The platform is not a replacement for human associates. It is a force multiplier: every associate gets the product memory of the entire catalog and the body-analysis capability that previously required specialized training.


Key Design Decisions

  1. Gemini-only AI stack: A single provider (Google) handles vision, reasoning, embeddings, and image generation. This eliminates cross-provider API key management, billing fragmentation, and latency from routing between services. The tradeoff is vendor lock-in to Google’s model ecosystem.

  2. XML-tagged structured output over JSON mode: Gemini’s responses embed structured data in custom XML tags (<biometric_analysis>, <wizard_questions>, etc.) rather than using native JSON mode. This allows mixed-content responses where conversational prose and structured data coexist, and avoids the rigidity of pure schema-constrained output.

  3. Live Shopify scraping over static catalogs: Products are fetched daily from 52 Shopify stores via their public JSON API, not maintained in a static database. This means recommendations always reflect current inventory, but introduces a dependency on third-party store availability and API stability.

  4. Client-side image downsampling: Photos are resized to max 1024px at 70% JPEG quality before leaving the browser. This reduces upload size and API token costs substantially while preserving sufficient detail for body-type estimation.

  5. No server-side session persistence: Wizard state lives entirely in React’s useReducer. A page refresh loses all progress. This is a deliberate simplicity tradeoff: no database, no session store, no authentication.

  6. Embedding-based vendor deduplication: Rather than maintaining a manual brand-name mapping table, the system embeds vendor names and clusters by cosine similarity (threshold 0.82) with rule-based pre-grouping. This adapts automatically as new stores are added.


Key Takeaways

  1. Multimodal AI enables a new class of retail experience. Combining vision (body analysis), language (adaptive conversation), and search (vector retrieval) in a single flow produces recommendations that no single capability could achieve alone.
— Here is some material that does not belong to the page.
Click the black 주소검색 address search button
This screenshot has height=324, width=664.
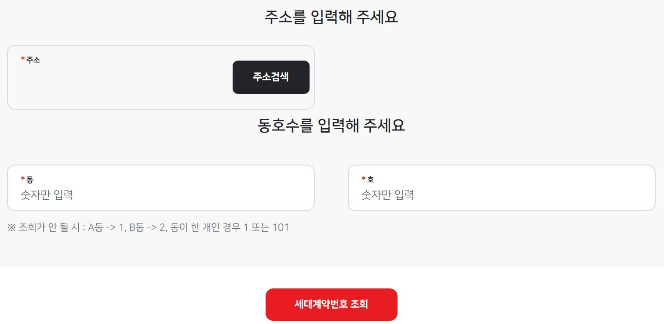270,77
  2. Live inventory beats static catalogs. Daily synchronization from 52 Shopify stores ensures every recommendation is something the customer can actually buy. The incremental sync with content hashing keeps embedding costs proportional to change volume, not catalog size.
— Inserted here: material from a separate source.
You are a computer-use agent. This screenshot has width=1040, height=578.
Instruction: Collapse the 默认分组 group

  3. Perceived performance is a design problem, not just an engineering one. Three sequential AI calls totaling 30-60 seconds would be intolerable with static spinners. Product teaser carousels, fashion videos, and animated scan overlays transform wait time into engagement.
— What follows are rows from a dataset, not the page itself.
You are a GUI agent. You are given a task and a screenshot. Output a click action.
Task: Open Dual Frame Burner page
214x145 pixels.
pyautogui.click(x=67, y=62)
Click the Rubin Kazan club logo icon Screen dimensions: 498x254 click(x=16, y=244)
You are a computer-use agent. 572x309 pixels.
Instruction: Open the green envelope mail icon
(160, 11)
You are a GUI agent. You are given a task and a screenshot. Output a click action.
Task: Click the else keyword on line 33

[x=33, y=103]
  4. Embedding-based deduplication scales better than manual mappings. The vendor clustering pipeline (rule-based pre-grouping, cosine similarity at 0.82, prefix merge) handles the messy reality of multi-store data without a manually curated brand dictionary.

  5. The infrastructure footprint is remarkably small. The entire platform runs on Vercel serverless functions, one Upstash Vector index, and the Gemini API. No databases, no GPU instances, no container orchestration. Monthly infrastructure costs for 1,000 sessions are under $100.


References

[1] U.S. Bureau of Labor Statistics. "Retail Sales Workers: Occupational Outlook Handbook." BLS, 2024.

[2] Google. "Gemini API Documentation." Google AI for Developers, 2025.

[3] Upstash. "Upstash Vector: Serverless Vector Database." Upstash Documentation, 2025.

[4] Shopify. "Shopify Admin REST API Reference." Shopify Dev, 2025.

[5] Reimers, N., and Gurevych, I. "Sentence-BERT: Sentence Embeddings using Siamese BERT-Networks." EMNLP, 2019.

[6] Johnson, J., Douze, M., and Jégou, H. "Billion-scale Similarity Search with GPUs." IEEE Transactions on Big Data, 2019.

[7] Lewis, P., et al. "Retrieval-Augmented Generation for Knowledge-Intensive NLP Tasks." NeurIPS, 2020.

[8] Jia, C., et al. "Scaling Up Visual and Vision-Language Representation Learning With Noisy Text Supervision." ICML, 2021.

[9] Karpukhin, V., et al. "Dense Passage Retrieval for Open-Domain Question Answering." EMNLP, 2020.

[10] National Retail Federation. "State of Retail Technology Report." NRF, 2024.